■ **Source records**
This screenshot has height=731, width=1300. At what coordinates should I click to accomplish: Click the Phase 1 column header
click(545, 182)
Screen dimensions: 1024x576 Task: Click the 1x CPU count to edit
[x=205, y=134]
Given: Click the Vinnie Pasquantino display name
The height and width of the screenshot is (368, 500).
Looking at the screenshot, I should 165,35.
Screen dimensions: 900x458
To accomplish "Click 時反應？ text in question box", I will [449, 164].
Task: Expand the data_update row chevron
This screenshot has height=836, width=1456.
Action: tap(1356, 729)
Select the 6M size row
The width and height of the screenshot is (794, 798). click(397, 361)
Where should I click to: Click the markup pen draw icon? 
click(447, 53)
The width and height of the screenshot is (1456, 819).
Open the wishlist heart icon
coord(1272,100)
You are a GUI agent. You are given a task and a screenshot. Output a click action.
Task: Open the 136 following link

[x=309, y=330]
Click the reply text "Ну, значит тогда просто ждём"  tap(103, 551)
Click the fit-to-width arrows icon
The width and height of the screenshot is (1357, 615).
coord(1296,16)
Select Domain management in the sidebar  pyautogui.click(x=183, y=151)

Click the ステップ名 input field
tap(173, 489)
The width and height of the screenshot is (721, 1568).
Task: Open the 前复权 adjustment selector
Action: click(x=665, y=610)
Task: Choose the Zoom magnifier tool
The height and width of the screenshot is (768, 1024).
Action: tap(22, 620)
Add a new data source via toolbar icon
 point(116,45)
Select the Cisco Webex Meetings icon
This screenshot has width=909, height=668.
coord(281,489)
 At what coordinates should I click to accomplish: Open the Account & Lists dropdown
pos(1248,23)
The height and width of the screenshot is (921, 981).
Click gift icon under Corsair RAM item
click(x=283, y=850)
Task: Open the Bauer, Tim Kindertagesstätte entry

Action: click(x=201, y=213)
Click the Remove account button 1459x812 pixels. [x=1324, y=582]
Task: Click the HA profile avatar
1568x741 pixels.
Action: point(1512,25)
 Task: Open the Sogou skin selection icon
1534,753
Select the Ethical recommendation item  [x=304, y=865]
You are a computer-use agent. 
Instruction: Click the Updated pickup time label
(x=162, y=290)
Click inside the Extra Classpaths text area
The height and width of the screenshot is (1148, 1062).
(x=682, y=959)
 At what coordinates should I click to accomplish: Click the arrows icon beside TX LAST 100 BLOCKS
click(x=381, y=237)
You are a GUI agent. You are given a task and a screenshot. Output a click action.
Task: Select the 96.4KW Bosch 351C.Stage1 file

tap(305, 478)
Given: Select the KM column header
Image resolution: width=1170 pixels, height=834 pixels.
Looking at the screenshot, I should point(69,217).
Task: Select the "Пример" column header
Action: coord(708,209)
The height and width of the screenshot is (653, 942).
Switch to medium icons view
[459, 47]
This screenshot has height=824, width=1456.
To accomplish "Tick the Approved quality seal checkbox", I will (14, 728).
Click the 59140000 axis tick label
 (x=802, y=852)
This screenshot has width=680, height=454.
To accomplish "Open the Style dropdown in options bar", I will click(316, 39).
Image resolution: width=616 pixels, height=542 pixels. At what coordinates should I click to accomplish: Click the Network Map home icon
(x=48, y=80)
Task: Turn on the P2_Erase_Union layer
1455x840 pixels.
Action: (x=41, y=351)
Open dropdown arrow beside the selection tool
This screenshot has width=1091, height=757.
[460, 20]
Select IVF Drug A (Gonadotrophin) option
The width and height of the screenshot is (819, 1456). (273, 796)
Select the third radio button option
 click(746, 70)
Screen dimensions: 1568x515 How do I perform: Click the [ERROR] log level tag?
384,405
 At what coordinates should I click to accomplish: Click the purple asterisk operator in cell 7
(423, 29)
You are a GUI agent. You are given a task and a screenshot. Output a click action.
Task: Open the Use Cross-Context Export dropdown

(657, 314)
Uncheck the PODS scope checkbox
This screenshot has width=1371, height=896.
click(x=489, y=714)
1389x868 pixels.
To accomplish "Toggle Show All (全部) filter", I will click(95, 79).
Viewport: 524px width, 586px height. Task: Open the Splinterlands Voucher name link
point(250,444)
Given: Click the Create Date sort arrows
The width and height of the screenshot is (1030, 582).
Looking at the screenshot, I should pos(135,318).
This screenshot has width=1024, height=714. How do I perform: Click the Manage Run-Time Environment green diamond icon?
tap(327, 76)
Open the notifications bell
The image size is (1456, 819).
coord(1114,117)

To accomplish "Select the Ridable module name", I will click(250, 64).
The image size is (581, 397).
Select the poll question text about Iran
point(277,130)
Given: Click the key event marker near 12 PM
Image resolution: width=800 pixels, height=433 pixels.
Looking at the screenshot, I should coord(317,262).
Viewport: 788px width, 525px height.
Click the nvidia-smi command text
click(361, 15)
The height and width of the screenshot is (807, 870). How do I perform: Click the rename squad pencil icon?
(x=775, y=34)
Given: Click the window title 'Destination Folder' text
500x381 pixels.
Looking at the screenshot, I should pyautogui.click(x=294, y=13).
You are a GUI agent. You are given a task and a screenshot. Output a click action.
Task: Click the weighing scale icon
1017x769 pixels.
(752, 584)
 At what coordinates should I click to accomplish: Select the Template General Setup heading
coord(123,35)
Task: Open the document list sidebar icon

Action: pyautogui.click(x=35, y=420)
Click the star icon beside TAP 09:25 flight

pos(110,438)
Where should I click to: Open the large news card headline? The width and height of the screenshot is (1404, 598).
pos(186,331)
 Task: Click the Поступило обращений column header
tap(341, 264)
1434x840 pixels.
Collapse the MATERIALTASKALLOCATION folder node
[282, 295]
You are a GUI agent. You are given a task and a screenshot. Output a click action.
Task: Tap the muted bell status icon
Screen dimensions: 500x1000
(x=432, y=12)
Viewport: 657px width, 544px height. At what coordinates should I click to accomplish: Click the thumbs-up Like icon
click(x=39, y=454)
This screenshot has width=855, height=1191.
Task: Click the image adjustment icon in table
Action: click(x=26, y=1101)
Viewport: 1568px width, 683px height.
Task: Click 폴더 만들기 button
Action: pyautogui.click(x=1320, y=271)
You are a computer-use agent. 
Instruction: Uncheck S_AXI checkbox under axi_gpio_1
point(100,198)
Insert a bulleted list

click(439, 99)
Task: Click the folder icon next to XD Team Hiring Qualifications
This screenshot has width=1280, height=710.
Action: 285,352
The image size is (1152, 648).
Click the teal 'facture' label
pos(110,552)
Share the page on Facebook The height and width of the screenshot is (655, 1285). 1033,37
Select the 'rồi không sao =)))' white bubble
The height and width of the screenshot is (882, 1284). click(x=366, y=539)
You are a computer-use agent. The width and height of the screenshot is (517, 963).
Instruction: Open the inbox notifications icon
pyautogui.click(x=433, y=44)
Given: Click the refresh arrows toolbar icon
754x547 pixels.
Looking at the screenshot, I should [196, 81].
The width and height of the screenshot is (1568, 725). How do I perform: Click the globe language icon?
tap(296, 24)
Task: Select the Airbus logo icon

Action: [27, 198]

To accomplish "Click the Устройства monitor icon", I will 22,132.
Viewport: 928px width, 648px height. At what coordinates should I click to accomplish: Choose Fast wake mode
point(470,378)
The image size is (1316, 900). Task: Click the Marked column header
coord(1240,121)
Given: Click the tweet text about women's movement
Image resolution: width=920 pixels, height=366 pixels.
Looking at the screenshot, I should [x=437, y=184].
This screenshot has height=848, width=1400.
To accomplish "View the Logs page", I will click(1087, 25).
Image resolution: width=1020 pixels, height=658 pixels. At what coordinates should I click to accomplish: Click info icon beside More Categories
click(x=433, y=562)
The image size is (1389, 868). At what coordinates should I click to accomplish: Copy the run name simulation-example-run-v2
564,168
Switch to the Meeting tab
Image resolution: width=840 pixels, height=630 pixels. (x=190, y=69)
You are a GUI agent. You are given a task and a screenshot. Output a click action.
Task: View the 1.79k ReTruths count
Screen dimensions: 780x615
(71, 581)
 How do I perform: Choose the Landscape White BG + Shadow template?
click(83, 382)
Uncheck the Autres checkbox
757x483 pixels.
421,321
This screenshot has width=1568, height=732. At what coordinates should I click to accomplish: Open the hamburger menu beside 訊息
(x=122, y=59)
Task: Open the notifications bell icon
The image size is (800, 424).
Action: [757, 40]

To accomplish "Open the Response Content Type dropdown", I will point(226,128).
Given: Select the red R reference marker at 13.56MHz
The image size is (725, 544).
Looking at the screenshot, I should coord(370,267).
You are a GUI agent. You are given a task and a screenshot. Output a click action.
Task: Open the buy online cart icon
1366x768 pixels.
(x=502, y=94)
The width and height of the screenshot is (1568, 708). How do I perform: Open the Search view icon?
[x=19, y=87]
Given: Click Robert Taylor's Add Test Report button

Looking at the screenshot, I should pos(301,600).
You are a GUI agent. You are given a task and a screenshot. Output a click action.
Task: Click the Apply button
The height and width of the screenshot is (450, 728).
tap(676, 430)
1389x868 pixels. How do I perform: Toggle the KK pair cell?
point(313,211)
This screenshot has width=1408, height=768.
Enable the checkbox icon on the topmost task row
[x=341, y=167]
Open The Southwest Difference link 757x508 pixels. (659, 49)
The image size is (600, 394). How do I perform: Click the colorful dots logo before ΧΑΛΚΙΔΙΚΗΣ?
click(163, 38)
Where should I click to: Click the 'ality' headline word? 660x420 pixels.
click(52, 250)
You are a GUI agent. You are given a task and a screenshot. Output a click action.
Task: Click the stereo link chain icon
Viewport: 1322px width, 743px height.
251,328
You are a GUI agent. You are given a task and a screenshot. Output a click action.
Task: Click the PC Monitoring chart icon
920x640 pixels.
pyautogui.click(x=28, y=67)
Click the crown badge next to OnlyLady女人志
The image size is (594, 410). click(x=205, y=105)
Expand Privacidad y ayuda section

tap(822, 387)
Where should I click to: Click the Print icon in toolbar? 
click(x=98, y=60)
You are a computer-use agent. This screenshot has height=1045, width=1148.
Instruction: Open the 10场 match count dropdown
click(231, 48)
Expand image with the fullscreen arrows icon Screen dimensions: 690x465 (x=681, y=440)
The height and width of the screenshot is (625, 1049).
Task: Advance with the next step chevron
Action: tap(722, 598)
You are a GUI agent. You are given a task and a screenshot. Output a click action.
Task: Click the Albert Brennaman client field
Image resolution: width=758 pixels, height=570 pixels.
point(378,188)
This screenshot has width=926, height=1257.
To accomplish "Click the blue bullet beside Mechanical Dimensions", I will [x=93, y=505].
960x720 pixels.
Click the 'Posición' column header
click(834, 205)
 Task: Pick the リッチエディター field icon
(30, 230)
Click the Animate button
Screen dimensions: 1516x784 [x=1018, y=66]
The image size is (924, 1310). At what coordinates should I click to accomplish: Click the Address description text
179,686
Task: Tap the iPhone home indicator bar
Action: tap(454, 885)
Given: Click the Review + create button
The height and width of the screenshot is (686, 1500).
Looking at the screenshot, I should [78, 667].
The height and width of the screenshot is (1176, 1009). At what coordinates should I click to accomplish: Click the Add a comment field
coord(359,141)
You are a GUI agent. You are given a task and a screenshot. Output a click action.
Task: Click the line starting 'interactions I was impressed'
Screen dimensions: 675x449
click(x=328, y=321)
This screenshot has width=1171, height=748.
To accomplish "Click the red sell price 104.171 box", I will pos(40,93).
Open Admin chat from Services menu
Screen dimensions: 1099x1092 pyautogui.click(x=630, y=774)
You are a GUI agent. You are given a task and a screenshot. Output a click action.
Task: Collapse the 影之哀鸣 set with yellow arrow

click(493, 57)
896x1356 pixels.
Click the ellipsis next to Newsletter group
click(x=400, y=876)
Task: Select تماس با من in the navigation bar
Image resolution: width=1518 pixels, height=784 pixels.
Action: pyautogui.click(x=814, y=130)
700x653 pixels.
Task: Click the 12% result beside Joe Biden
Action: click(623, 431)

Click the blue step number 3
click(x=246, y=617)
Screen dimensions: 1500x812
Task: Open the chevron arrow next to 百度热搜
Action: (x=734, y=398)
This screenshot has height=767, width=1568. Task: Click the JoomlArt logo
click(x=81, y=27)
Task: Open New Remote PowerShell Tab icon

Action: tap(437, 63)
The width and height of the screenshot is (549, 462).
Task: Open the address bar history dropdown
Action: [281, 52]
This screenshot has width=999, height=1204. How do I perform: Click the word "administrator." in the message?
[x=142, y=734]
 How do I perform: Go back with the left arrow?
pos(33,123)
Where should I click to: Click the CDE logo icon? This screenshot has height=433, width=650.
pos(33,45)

■ **Exercise requirements**
Update the part of the listing that opens with the line containing "Where should I click to: Click the Print" and closes with the line containing "click(x=400, y=876)". Write those lines out with "GUI agent" replaced by "UI agent" and everything else unchanged.

■ **Correct result**
Where should I click to: Click the Print icon in toolbar? 
click(x=98, y=60)
You are a computer-use agent. This screenshot has height=1045, width=1148.
Instruction: Open the 10场 match count dropdown
click(231, 48)
Expand image with the fullscreen arrows icon Screen dimensions: 690x465 (x=681, y=440)
The height and width of the screenshot is (625, 1049).
Task: Advance with the next step chevron
Action: tap(722, 598)
You are a UI agent. You are given a task and a screenshot. Output a click action.
Task: Click the Albert Brennaman client field
Image resolution: width=758 pixels, height=570 pixels.
point(378,188)
This screenshot has width=926, height=1257.
To accomplish "Click the blue bullet beside Mechanical Dimensions", I will [x=93, y=505].
960x720 pixels.
Click the 'Posición' column header
click(834, 205)
 Task: Pick the リッチエディター field icon
(30, 230)
Click the Animate button
Screen dimensions: 1516x784 [x=1018, y=66]
The image size is (924, 1310). At what coordinates should I click to accomplish: Click the Address description text
179,686
Task: Tap the iPhone home indicator bar
Action: tap(454, 885)
Given: Click the Review + create button
The height and width of the screenshot is (686, 1500).
Looking at the screenshot, I should [78, 667].
The height and width of the screenshot is (1176, 1009). At what coordinates should I click to accomplish: Click the Add a comment field
coord(359,141)
You are a UI agent. You are given a task and a screenshot. Output a click action.
Task: Click the line starting 'interactions I was impressed'
Screen dimensions: 675x449
click(x=328, y=321)
This screenshot has width=1171, height=748.
To accomplish "Click the red sell price 104.171 box", I will pos(40,93).
Open Admin chat from Services menu
Screen dimensions: 1099x1092 pyautogui.click(x=630, y=774)
You are a UI agent. You are given a task and a screenshot. Output a click action.
Task: Collapse the 影之哀鸣 set with yellow arrow

click(493, 57)
896x1356 pixels.
Click the ellipsis next to Newsletter group
click(x=400, y=876)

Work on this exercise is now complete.